私は、23歳の時に歌の先生となりました。
音楽の高いスキルも知識も無い、バンドねえちゃん(こんな言い方今しますか?)で、高校を卒業してから証券会社でOLをしながら歌の専門学校に通っていた程度でしたから、一応採用試験には受かりましたが、先生の劣等生であったことは間違いありません。

随分前の話で…。
今となっては、ボーカルスクールって沢山ありますが、まだまだポピュラーのお教室は少なかった頃です。
なので、習いにくる生徒さんたちは、かなり本気度の高い方が多くて、私より歌える・知識もある・ビジュアルも良いなんてざらでした。
その証拠に、これは私の自慢でもあるんですが、初期の生徒さんの中には、シンガーとして、作家としてデビューした方が数人います。

そんな生徒さんたちに囲まれて
「先生」と呼ばれるのが怖くて嫌で仕方がありませんでした。。。

私は、先生になりたくて試験を受けたのではなくて、実は、OLを辞めてアルバイトを掛け持ちしていたのですが、割の良いお仕事として試験を受けました。
もちろん、音楽関係のお仕事というのが魅力でした!!

確かに、バイトを掛け持ちするよりは暮らしも安定しましたし、レッスンはとても楽しかったです。

ただ、気がつくと私は中堅〜ベテランと呼ばれるようになり、成績の良い生徒さんに恵まれて、コンテストでも常連になり…。
私には実力はないのに、高く評価されるようになってしまっていました。

全ては「私は先生になりたかったのではない」
というところで生まれてしまったギャップだと、今はわかるのですが、当時はお世辞にも歌が上手くない自分が先生と呼ばれ、更には評価されてしまっているのがプレッシャーでした。

先生なんだから歌えるのが当たり前という世間の目の恐怖

先生になりたくて試験を受けたのではないという事実以上に私がコンプレックスを持っていたのは、

「誰もが歌えるような定番曲を歌えない」ということ。
練習すればそれはもちろん歌うことは出来ましたが、日頃から興味を持って有名女性アーティストの曲を覚えて歌うということはしませんでした。

本音は、ただ興味がなかったということです。

オリジナル曲を演奏するバンド活動からスタートした私にとっては、既存曲を上手に歌うことにエネルギーを注ぐというのはナンセンスなような感覚で、それよりはより個性的に音楽する方が楽しかったんです。

でも、努力して時間を作れば、歌の練習なんていくらでも出来たはずなのに遊びまくっていたので、やはり先生としては怠慢でしたね(汗)

「先生らしくないね」
と言われるのは、嬉しくもありコンプレックスでもあり…
とにかく、歌がうまいんでしょという目で見られるのが怖くて仕方がなかった日々でした。

教えることへの気持ちがプツンと切れた瞬間

そんなプレッシャーやコンプレックスをよそに、私は順調に講師として進歩していたように周りには見えていたと思います。

ゴスペルのコースが出来て、その大きなイベントでは毎年司会を担当したり、キッズゴスペルコースが出来た時にはカリキュラム作りにも参加。
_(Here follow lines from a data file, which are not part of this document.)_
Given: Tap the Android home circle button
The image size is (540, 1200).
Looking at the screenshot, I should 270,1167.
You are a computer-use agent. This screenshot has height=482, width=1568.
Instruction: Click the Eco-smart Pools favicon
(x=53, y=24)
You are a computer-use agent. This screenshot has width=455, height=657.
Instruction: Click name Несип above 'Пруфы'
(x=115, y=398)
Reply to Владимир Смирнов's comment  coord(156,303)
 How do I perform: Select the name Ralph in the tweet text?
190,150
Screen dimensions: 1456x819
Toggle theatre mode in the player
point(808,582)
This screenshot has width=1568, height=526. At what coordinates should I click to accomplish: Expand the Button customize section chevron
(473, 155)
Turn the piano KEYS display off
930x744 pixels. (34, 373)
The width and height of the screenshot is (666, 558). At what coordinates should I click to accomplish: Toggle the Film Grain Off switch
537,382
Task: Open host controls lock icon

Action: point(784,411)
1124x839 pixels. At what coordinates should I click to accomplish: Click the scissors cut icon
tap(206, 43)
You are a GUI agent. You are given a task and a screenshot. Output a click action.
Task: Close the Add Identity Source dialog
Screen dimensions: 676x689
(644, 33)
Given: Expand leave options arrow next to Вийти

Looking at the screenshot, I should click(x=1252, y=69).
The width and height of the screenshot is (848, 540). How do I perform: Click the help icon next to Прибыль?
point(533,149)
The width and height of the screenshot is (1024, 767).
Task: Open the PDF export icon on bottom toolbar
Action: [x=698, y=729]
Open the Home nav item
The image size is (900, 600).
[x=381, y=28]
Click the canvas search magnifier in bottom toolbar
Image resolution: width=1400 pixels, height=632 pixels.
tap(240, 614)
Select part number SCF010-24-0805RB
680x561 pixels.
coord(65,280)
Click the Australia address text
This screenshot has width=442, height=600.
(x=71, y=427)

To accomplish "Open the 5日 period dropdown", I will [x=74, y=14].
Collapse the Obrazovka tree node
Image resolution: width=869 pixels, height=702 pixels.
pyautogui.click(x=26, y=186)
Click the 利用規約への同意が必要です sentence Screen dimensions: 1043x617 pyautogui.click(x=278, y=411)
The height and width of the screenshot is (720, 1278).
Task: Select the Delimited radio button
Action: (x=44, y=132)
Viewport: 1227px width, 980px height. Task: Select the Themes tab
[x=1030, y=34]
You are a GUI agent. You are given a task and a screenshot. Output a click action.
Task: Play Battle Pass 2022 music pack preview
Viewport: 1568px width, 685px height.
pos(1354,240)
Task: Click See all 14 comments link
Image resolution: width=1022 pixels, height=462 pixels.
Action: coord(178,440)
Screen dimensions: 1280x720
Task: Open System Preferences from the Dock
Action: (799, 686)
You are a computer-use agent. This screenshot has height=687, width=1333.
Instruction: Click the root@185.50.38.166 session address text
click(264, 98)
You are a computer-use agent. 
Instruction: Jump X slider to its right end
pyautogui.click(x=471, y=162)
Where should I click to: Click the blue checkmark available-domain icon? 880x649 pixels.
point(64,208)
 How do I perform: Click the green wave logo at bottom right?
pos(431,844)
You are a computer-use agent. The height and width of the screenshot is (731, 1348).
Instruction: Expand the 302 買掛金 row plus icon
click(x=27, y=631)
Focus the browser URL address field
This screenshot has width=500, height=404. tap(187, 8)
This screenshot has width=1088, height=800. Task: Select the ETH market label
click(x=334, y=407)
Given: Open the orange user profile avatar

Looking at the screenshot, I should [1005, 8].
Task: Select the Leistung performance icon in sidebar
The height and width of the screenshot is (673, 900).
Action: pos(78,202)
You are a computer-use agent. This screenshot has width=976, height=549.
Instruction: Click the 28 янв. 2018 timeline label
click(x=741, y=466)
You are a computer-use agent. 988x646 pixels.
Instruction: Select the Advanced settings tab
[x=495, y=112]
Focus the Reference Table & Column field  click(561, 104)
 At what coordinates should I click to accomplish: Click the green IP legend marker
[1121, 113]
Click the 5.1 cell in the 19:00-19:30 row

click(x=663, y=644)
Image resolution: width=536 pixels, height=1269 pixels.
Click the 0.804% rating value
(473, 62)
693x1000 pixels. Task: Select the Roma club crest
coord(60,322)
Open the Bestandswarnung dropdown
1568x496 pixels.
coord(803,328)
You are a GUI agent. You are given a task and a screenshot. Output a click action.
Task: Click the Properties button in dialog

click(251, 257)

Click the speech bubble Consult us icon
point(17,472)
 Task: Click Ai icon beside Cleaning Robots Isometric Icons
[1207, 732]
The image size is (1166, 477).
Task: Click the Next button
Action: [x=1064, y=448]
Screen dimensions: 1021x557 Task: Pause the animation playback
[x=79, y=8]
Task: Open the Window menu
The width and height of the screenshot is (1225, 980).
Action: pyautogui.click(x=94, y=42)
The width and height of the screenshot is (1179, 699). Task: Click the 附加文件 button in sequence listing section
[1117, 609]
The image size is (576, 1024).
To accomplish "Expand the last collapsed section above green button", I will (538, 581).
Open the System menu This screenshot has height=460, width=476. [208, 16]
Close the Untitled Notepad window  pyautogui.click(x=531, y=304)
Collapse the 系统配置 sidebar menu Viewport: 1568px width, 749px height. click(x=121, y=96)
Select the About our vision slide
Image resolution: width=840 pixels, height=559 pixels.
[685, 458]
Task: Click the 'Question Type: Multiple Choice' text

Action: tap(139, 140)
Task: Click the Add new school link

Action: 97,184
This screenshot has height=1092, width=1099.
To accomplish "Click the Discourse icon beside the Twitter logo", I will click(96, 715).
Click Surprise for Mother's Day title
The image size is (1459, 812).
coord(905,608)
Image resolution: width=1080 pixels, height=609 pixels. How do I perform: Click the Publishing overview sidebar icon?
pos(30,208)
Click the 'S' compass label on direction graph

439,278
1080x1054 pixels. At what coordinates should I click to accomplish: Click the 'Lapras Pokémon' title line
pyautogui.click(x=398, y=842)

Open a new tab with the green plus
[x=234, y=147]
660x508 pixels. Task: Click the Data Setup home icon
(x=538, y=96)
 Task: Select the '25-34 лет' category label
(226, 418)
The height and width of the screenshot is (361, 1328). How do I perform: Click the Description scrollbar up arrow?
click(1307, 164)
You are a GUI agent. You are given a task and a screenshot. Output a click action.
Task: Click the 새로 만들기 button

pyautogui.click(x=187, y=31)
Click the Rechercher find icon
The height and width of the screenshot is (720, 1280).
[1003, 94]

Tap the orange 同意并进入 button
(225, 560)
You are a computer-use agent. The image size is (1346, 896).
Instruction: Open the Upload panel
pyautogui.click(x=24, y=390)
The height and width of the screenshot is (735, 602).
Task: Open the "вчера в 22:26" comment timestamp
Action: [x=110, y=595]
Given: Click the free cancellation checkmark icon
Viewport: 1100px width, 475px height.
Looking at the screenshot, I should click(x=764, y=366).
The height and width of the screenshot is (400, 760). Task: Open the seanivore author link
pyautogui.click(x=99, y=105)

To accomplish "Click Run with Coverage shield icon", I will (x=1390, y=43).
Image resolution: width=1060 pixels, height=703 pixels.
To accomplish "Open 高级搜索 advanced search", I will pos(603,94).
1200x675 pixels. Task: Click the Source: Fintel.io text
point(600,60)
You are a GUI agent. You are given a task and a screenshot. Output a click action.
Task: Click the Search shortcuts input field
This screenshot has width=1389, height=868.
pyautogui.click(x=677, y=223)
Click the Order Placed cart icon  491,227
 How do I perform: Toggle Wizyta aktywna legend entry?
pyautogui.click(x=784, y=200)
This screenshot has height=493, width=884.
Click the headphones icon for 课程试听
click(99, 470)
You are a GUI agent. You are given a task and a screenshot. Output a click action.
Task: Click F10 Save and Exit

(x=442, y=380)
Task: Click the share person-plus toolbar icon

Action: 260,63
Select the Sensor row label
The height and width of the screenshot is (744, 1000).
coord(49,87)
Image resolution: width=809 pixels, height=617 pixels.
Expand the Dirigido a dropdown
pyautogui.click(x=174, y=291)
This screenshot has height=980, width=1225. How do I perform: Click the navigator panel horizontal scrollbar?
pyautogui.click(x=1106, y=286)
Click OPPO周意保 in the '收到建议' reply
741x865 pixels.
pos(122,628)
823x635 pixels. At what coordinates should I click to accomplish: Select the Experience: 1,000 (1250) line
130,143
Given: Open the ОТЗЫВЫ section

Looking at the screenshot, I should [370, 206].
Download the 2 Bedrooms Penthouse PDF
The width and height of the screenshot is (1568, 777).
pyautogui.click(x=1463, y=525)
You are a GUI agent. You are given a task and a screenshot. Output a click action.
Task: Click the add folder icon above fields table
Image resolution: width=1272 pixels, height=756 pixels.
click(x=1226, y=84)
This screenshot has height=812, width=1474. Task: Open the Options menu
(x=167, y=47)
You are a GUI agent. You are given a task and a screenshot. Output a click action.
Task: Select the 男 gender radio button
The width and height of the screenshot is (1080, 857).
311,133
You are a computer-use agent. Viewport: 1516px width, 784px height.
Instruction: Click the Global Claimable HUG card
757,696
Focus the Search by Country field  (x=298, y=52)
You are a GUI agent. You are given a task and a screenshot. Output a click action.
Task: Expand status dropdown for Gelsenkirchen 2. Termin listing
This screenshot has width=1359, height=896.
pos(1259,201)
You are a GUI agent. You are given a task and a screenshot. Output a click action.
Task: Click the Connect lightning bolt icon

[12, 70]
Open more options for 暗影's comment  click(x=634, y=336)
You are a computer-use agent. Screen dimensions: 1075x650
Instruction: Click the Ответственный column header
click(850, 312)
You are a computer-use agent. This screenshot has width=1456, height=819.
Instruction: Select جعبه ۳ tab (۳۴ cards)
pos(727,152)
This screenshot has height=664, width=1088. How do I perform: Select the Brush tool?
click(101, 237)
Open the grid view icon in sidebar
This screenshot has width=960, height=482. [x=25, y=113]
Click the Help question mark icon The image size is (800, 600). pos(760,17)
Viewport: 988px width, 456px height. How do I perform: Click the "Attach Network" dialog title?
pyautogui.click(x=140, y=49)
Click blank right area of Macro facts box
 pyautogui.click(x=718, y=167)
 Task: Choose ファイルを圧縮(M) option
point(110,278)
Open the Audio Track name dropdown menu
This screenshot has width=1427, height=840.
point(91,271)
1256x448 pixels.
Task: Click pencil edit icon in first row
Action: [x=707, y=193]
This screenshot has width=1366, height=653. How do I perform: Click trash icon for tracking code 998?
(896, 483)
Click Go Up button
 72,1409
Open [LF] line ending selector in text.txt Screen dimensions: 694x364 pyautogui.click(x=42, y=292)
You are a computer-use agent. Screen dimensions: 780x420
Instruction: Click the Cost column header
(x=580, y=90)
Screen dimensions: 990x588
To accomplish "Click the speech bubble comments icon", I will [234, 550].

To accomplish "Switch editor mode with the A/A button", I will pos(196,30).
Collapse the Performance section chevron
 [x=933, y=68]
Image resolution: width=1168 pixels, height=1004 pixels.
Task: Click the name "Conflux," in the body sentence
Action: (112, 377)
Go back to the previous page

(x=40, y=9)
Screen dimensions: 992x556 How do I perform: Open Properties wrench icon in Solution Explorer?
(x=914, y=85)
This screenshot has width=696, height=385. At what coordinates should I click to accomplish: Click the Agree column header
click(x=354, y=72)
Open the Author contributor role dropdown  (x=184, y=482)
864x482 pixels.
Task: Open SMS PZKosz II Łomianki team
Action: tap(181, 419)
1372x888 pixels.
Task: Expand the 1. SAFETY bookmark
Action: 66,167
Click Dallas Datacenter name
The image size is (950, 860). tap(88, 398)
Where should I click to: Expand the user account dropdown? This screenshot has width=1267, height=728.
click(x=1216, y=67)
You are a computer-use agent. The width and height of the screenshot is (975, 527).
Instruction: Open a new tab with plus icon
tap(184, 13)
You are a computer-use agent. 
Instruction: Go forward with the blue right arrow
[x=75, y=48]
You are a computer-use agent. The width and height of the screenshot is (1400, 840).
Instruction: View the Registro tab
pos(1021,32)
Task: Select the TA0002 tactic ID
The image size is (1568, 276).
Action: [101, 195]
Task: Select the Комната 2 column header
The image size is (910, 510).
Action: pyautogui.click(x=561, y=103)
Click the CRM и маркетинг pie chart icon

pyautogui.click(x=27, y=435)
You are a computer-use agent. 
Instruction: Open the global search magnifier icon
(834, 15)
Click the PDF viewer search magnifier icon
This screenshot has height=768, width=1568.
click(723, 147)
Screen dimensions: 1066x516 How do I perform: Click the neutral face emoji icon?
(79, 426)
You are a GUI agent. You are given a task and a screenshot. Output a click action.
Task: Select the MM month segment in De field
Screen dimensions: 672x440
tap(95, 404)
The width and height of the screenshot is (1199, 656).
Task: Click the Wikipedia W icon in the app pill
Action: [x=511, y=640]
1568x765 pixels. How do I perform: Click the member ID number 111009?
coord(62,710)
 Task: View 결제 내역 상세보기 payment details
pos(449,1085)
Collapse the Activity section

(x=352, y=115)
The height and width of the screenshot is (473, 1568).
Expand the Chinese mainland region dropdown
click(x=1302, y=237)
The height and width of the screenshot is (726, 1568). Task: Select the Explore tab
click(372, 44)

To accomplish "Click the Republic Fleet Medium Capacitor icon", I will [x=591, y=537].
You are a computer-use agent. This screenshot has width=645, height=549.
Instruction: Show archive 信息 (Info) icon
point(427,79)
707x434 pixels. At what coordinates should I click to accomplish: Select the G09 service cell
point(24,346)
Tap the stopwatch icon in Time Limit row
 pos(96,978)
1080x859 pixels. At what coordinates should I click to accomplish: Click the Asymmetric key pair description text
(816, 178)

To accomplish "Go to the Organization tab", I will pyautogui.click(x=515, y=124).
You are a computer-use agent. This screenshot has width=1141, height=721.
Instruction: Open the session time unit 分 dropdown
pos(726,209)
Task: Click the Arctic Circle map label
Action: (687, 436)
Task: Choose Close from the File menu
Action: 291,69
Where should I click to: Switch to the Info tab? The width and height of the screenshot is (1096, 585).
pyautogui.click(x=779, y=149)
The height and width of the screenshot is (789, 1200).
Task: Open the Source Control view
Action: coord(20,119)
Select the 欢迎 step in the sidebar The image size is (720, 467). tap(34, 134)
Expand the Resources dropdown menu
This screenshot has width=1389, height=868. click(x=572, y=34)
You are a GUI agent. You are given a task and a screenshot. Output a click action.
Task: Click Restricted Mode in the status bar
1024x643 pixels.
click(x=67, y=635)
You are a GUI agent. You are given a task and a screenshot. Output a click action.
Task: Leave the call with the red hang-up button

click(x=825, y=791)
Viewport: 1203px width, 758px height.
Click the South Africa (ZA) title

生徒さんもたくさんいましたし、充実していたのに間違いはありません。

でも、プツンって糸が切れるみたいに
「私ダメだな…。」と思ってしまった瞬間がありました。
それも大きなステージの上で、講師演奏として歌っていた時。

「他の先生方と私は全く違う。私ってダメな先生だ」
ステージには大勢の先生方でとても華やかで、客席の生徒さんたちは、ステージをうっとり見ていました。
キラキラ色とりどりの衣装を着て素敵な先生たちの中で私は、一人だけモノクロになってしまったような感じで、まだコンサートは続いていたのですが、すぐにでも逃げ出したい気持ちでした。

実は私は、30代の時に入院手術をしていて、長期でお休みしたり、それでも体調があまり良くはならずに、騙し騙しレッスンを続けていたという経緯があります。

「もうだめだ」
と思った瞬間から、私の心はもちろん、体も頑張ることができなくなり、私の生活を支えてくれて、成長させてくれたヤマハの講師のお仕事を退任しました。

そんな私なのに、実はその後も教えるお仕事をたくさんさせていただいています。
依頼主も色々で…。今思うと、本当にありがたいことです。

特に、シニアを中心としたゴスペル講座のお仕事は、とても新鮮で楽しく、その後サークルになり長いお付き合いをさせていただきました。
私としては、出来ることなら80歳までこのメンバーと歌っていたいと思っていたのですが…。
体が言うことを聞かなくなり、そうなると心もまた自信喪失となってしまいました。

「私より、もっと他の人が指導した方が良いに決まっている」
そんな私のわがままを、2人の先生が理解して引き継いでくださり、その時は心も体も軽くなったのを覚えています。
そして今は、自分のためだけに歌い、のんびりと気ままに過ごしています。

そんな私でしたが、実は最近自分の中に稲妻が落ちるほどの衝撃を受けたのです。

ビジネスパートナーを育てているという一言に衝撃を受けたあるピアノの発表会

ここからの話はつい最近のことになります。
コロナ禍で一度無くなったピアノの発表会の司会のお仕事でしたが、今年また声をかけてくださったピアノの先生がいらして、ありがたくお仕事をさせていただきました。

この発表会、入りから打ち上げまで

「え?なにこれ?」
という感じだったんです
新感覚だと感じたのは、先生と生徒さん、そして父兄の方たちとの距離感。

私も講師時代には数えきれないくらいの発表会をしてきました。
そんな日はもう朝から先生らしくいることが大変でしたが…。

この発表会では、なんだか先生がずっと一番楽しそうで、生徒さんたちのリハーサルを取り仕切っているのは、お母さんたちという(驚)

後日行われた、反省会という名の打ち上げ?にも参加させていただきましたが、そこで私は衝撃的な言葉を聞きました。

「私は、ビジネスパートナーを育てている!!」

私の解釈ですが…。
ピアノというツールを使いながらも、生徒さんたちが自立して地域の、その先には日本の、世界のリーダーになれるようにという想いで、持てる知識を惜しみなく伝えているということ。

「あぁ…。
こんな風に思えていたら、こんな風に堂々と生徒さんにも言えていたら、私は今も多分楽しく教える仕事をしていたな〜!」

もう今からでは戻ることは出来ませんが、私はダメな先生で教える仕事を辞めたと、心のどこかでずっと思っていたので、許されたような気持ちになったのは最高の喜びです。

過去に生徒さんという立場で関わってくださっていた何人かは、今、私の周りでバリバリとお仕事をして輝いていますから、そういう意味では、少しは何かを伝えられていたかもしれません。

なんとも自分よがりの、勝手な懺悔と赦しのブログになりましたが、お読みくださりありがとうございます。